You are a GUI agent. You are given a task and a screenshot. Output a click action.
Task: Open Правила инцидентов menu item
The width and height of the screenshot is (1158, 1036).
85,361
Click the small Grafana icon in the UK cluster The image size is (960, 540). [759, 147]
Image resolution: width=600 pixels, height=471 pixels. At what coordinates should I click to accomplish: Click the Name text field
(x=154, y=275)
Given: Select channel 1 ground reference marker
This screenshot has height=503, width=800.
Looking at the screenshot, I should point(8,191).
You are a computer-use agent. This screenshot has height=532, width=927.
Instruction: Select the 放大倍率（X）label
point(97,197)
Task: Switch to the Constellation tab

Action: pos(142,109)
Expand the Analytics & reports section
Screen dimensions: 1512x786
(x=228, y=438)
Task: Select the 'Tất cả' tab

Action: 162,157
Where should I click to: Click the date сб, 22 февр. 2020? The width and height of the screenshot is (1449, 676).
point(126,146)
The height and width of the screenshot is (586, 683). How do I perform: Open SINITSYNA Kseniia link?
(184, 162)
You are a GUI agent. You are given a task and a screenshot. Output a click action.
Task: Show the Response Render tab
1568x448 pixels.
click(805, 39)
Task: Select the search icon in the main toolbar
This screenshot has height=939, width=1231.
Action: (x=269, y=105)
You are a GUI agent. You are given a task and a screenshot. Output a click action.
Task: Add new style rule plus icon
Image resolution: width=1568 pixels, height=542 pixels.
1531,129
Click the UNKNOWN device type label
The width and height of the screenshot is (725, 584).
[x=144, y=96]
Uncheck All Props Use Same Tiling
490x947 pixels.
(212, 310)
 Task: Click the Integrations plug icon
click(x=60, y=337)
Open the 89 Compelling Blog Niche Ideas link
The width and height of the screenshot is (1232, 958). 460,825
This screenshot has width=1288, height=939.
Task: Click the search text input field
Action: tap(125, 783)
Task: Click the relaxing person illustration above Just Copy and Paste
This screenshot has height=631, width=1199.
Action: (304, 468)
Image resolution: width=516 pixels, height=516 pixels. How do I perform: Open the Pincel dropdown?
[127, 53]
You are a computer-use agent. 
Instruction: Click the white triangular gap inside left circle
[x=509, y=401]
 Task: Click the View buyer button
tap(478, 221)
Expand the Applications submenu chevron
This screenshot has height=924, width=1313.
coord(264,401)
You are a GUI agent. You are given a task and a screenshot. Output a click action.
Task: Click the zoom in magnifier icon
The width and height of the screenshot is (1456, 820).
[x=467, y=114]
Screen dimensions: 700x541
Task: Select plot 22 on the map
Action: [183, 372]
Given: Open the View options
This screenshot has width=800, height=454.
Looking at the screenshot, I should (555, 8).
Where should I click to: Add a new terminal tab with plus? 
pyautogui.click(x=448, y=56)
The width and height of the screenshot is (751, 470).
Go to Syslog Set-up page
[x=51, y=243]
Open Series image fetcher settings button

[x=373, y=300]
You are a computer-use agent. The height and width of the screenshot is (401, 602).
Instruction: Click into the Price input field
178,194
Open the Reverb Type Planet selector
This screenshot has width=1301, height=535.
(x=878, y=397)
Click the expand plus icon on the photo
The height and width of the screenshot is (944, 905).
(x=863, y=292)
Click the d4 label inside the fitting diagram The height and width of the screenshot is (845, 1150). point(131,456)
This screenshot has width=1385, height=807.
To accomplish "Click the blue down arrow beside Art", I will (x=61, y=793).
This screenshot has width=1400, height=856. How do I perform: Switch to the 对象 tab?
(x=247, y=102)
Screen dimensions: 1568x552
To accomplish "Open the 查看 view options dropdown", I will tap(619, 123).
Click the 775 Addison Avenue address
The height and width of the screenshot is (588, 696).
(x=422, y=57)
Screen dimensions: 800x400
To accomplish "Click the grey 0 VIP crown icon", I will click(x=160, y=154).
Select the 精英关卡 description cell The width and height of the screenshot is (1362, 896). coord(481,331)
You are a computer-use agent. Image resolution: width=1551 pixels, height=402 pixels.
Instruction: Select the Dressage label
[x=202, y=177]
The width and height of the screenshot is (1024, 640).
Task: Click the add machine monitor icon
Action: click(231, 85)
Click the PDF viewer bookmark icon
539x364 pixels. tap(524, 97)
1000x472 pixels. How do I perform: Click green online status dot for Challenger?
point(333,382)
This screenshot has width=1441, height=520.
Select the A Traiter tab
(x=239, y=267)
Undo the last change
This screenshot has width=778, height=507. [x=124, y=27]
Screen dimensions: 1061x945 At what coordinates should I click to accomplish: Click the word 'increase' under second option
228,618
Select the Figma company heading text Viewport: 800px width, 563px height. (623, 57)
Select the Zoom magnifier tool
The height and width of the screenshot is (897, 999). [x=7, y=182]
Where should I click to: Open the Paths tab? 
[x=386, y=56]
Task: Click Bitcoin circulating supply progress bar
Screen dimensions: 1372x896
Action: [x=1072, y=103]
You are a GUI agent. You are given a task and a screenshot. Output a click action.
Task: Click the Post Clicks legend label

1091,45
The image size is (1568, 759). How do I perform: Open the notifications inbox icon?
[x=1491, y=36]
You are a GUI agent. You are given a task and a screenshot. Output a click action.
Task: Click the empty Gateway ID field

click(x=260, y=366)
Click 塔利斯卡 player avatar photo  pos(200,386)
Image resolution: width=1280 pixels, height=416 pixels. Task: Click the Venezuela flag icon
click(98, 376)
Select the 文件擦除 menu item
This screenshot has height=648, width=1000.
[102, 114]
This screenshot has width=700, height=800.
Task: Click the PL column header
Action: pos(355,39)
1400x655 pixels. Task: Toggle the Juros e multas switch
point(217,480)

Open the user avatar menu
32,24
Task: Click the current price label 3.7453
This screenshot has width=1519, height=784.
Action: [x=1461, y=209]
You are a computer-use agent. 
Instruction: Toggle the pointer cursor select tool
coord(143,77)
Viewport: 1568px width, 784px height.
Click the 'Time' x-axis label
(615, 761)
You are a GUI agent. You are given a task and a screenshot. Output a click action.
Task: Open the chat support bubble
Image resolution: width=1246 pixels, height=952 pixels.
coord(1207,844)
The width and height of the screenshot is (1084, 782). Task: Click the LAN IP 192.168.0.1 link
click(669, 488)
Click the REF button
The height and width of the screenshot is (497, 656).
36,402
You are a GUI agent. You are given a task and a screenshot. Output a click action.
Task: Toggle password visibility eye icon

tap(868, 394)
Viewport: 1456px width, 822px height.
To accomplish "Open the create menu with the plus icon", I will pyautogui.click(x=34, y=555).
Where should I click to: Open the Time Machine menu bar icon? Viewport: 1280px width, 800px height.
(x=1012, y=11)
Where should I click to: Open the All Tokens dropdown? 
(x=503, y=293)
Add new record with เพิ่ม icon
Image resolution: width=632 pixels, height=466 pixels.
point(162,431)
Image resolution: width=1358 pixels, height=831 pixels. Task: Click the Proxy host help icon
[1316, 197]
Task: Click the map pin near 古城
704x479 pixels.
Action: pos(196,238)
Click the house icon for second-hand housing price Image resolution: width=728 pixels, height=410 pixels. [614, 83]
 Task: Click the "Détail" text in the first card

* [OBJECTIVE]: Could you reproduce all of the records above, changing every "GUI agent" to "desktop agent" and leaving everything else as it is?

* [COMPLETE RESPONSE]:
You are a desktop agent. You are given a task and a screenshot. Output a click action.
Task: Open Правила инцидентов menu item
The width and height of the screenshot is (1158, 1036).
85,361
Click the small Grafana icon in the UK cluster The image size is (960, 540). [759, 147]
Image resolution: width=600 pixels, height=471 pixels. At what coordinates should I click to accomplish: Click the Name text field
(x=154, y=275)
Given: Select channel 1 ground reference marker
This screenshot has height=503, width=800.
Looking at the screenshot, I should point(8,191).
You are a computer-use agent. This screenshot has height=532, width=927.
Instruction: Select the 放大倍率（X）label
point(97,197)
Task: Switch to the Constellation tab

Action: pos(142,109)
Expand the Analytics & reports section
Screen dimensions: 1512x786
(x=228, y=438)
Task: Select the 'Tất cả' tab

Action: 162,157
Where should I click to: Click the date сб, 22 февр. 2020? The width and height of the screenshot is (1449, 676).
point(126,146)
The height and width of the screenshot is (586, 683). How do I perform: Open SINITSYNA Kseniia link?
(184, 162)
You are a desktop agent. You are given a task and a screenshot. Output a click action.
Task: Show the Response Render tab
1568x448 pixels.
click(805, 39)
Task: Select the search icon in the main toolbar
This screenshot has height=939, width=1231.
Action: (x=269, y=105)
You are a desktop agent. You are given a task and a screenshot. Output a click action.
Task: Add new style rule plus icon
Image resolution: width=1568 pixels, height=542 pixels.
1531,129
Click the UNKNOWN device type label
The width and height of the screenshot is (725, 584).
[x=144, y=96]
Uncheck All Props Use Same Tiling
490x947 pixels.
(212, 310)
 Task: Click the Integrations plug icon
click(x=60, y=337)
Open the 89 Compelling Blog Niche Ideas link
The width and height of the screenshot is (1232, 958). 460,825
This screenshot has width=1288, height=939.
Task: Click the search text input field
Action: tap(125, 783)
Task: Click the relaxing person illustration above Just Copy and Paste
This screenshot has height=631, width=1199.
Action: (304, 468)
Image resolution: width=516 pixels, height=516 pixels. How do I perform: Open the Pincel dropdown?
[127, 53]
You are a computer-use agent. 
Instruction: Click the white triangular gap inside left circle
[x=509, y=401]
 Task: Click the View buyer button
tap(478, 221)
Expand the Applications submenu chevron
This screenshot has height=924, width=1313.
coord(264,401)
You are a desktop agent. You are given a task and a screenshot. Output a click action.
Task: Click the zoom in magnifier icon
The width and height of the screenshot is (1456, 820).
[x=467, y=114]
Screen dimensions: 700x541
Task: Select plot 22 on the map
Action: [183, 372]
Given: Open the View options
This screenshot has width=800, height=454.
Looking at the screenshot, I should (555, 8).
Where should I click to: Add a new terminal tab with plus? 
pyautogui.click(x=448, y=56)
The width and height of the screenshot is (751, 470).
Go to Syslog Set-up page
[x=51, y=243]
Open Series image fetcher settings button

[x=373, y=300]
You are a computer-use agent. The height and width of the screenshot is (401, 602).
Instruction: Click into the Price input field
178,194
Open the Reverb Type Planet selector
This screenshot has width=1301, height=535.
(x=878, y=397)
Click the expand plus icon on the photo
The height and width of the screenshot is (944, 905).
(x=863, y=292)
Click the d4 label inside the fitting diagram The height and width of the screenshot is (845, 1150). point(131,456)
This screenshot has width=1385, height=807.
To accomplish "Click the blue down arrow beside Art", I will (x=61, y=793).
This screenshot has width=1400, height=856. How do I perform: Switch to the 对象 tab?
(x=247, y=102)
Screen dimensions: 1568x552
To accomplish "Open the 查看 view options dropdown", I will tap(619, 123).
Click the 775 Addison Avenue address
The height and width of the screenshot is (588, 696).
(x=422, y=57)
Screen dimensions: 800x400
To accomplish "Click the grey 0 VIP crown icon", I will click(x=160, y=154).
Select the 精英关卡 description cell The width and height of the screenshot is (1362, 896). coord(481,331)
You are a computer-use agent. Image resolution: width=1551 pixels, height=402 pixels.
Instruction: Select the Dressage label
[x=202, y=177]
The width and height of the screenshot is (1024, 640).
Task: Click the add machine monitor icon
Action: click(231, 85)
Click the PDF viewer bookmark icon
539x364 pixels. tap(524, 97)
1000x472 pixels. How do I perform: Click green online status dot for Challenger?
point(333,382)
This screenshot has width=1441, height=520.
Select the A Traiter tab
(x=239, y=267)
Undo the last change
This screenshot has width=778, height=507. [x=124, y=27]
Screen dimensions: 1061x945 At what coordinates should I click to accomplish: Click the word 'increase' under second option
228,618
Select the Figma company heading text Viewport: 800px width, 563px height. (623, 57)
Select the Zoom magnifier tool
The height and width of the screenshot is (897, 999). [x=7, y=182]
Where should I click to: Open the Paths tab? 
[x=386, y=56]
Task: Click Bitcoin circulating supply progress bar
Screen dimensions: 1372x896
Action: [x=1072, y=103]
You are a desktop agent. You are given a task and a screenshot. Output a click action.
Task: Click the Post Clicks legend label

1091,45
The image size is (1568, 759). How do I perform: Open the notifications inbox icon?
[x=1491, y=36]
You are a desktop agent. You are given a task and a screenshot. Output a click action.
Task: Click the empty Gateway ID field

click(x=260, y=366)
Click 塔利斯卡 player avatar photo  pos(200,386)
Image resolution: width=1280 pixels, height=416 pixels. Task: Click the Venezuela flag icon
click(98, 376)
Select the 文件擦除 menu item
This screenshot has height=648, width=1000.
[102, 114]
This screenshot has width=700, height=800.
Task: Click the PL column header
Action: pos(355,39)
1400x655 pixels. Task: Toggle the Juros e multas switch
point(217,480)

Open the user avatar menu
32,24
Task: Click the current price label 3.7453
This screenshot has width=1519, height=784.
Action: [x=1461, y=209]
You are a computer-use agent. 
Instruction: Toggle the pointer cursor select tool
coord(143,77)
Viewport: 1568px width, 784px height.
Click the 'Time' x-axis label
(615, 761)
You are a desktop agent. You are given a task and a screenshot. Output a click action.
Task: Open the chat support bubble
Image resolution: width=1246 pixels, height=952 pixels.
coord(1207,844)
The width and height of the screenshot is (1084, 782). Task: Click the LAN IP 192.168.0.1 link
click(669, 488)
Click the REF button
The height and width of the screenshot is (497, 656).
36,402
You are a desktop agent. You are given a task and a screenshot. Output a click action.
Task: Toggle password visibility eye icon

tap(868, 394)
Viewport: 1456px width, 822px height.
To accomplish "Open the create menu with the plus icon", I will pyautogui.click(x=34, y=555).
Where should I click to: Open the Time Machine menu bar icon? Viewport: 1280px width, 800px height.
(x=1012, y=11)
Where should I click to: Open the All Tokens dropdown? 
(x=503, y=293)
Add new record with เพิ่ม icon
Image resolution: width=632 pixels, height=466 pixels.
point(162,431)
Image resolution: width=1358 pixels, height=831 pixels. Task: Click the Proxy host help icon
[1316, 197]
Task: Click the map pin near 古城
704x479 pixels.
Action: pos(196,238)
Click the house icon for second-hand housing price Image resolution: width=728 pixels, height=410 pixels. [614, 83]
 Task: Click the "Détail" text in the first card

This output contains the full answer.